Textile engineering has been a programme of the School of Engineering of Terrassa since 1906, and now adapted to the new degrees. Other fields of engineering have also been taught in the school: chemical, mechanical, electrical, and electronic.

In 1962, the field of engineering was separated from the field of higher education and teaching activity started at the Escuela Técnica Superior de Ingenieros Industriales ('Technical High School of Industrial Engineering), at Colom Street 1.

In 1972, the school became part of the Universitat Politècnica de Barcelona, which later became Universitat Politecnica de Catalunya (UPC).

== A modernist building ==

The school's main building was one of the first works of Lluís Muncunill and was characterized by the influence of a historicist style. It is an isolated two-floor building with ground floor; it is U-shaped and surrounds a patio.

The main hall, which gives direct access to the classrooms, the library, and other rooms, is supported by steel columns and there is a bust of the founder of the school, Alfonso Salonsa. The main façade is notable for the stairs in the principal entrance and both lateral sections. According to the project of Josep Domènech i Mansana, two perpendicular naves were added to the ends of the original building that had the initial use of workshops.

== Location ==

EET consists of TR1 (main building), TR2 (back building), and TR3 (lateral nave) of the Terrassa campus, and the main entrance of TR1 is located at Colom Street 1.

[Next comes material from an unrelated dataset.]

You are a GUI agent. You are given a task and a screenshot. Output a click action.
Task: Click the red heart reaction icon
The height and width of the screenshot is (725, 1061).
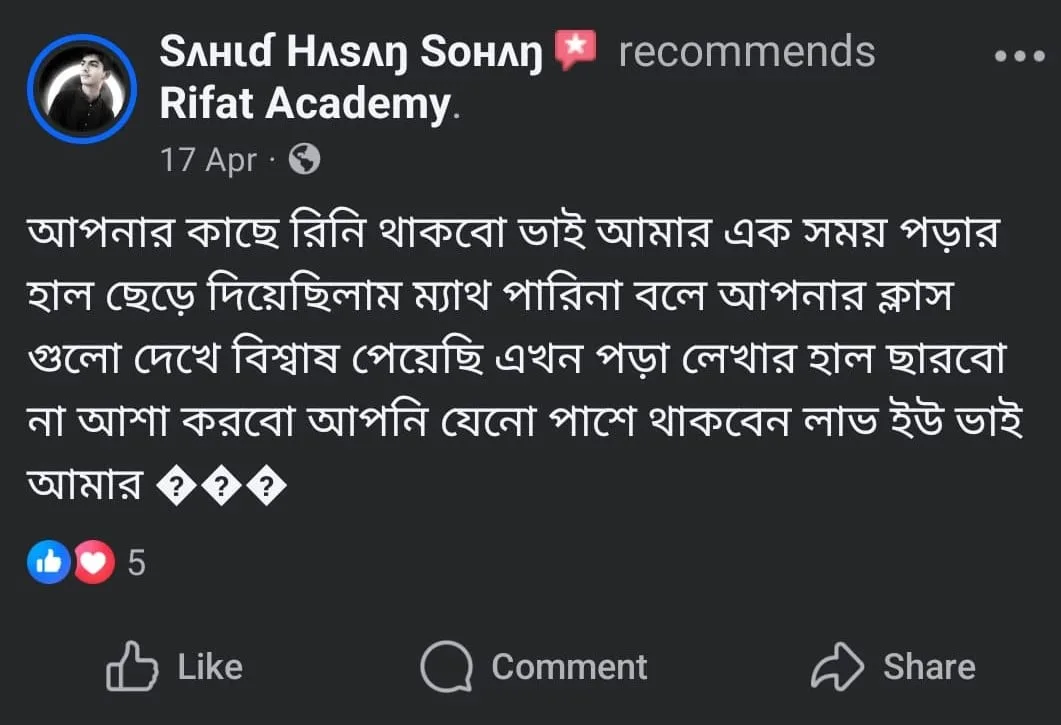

The campus of the Universitat Politècnica de Catalunya is located in downtown Terrassa. It has good transport connection with Barcelona city and its metropolitan area (local trains of RENFE and FFCC, plus the city bus network).

Campus academic activity consists of undergraduate degrees, postgraduate (masters) degrees, and doctorate programmes. There are more than 5,000 students enrolled and it is considered as one of the most important universities in Catalunya.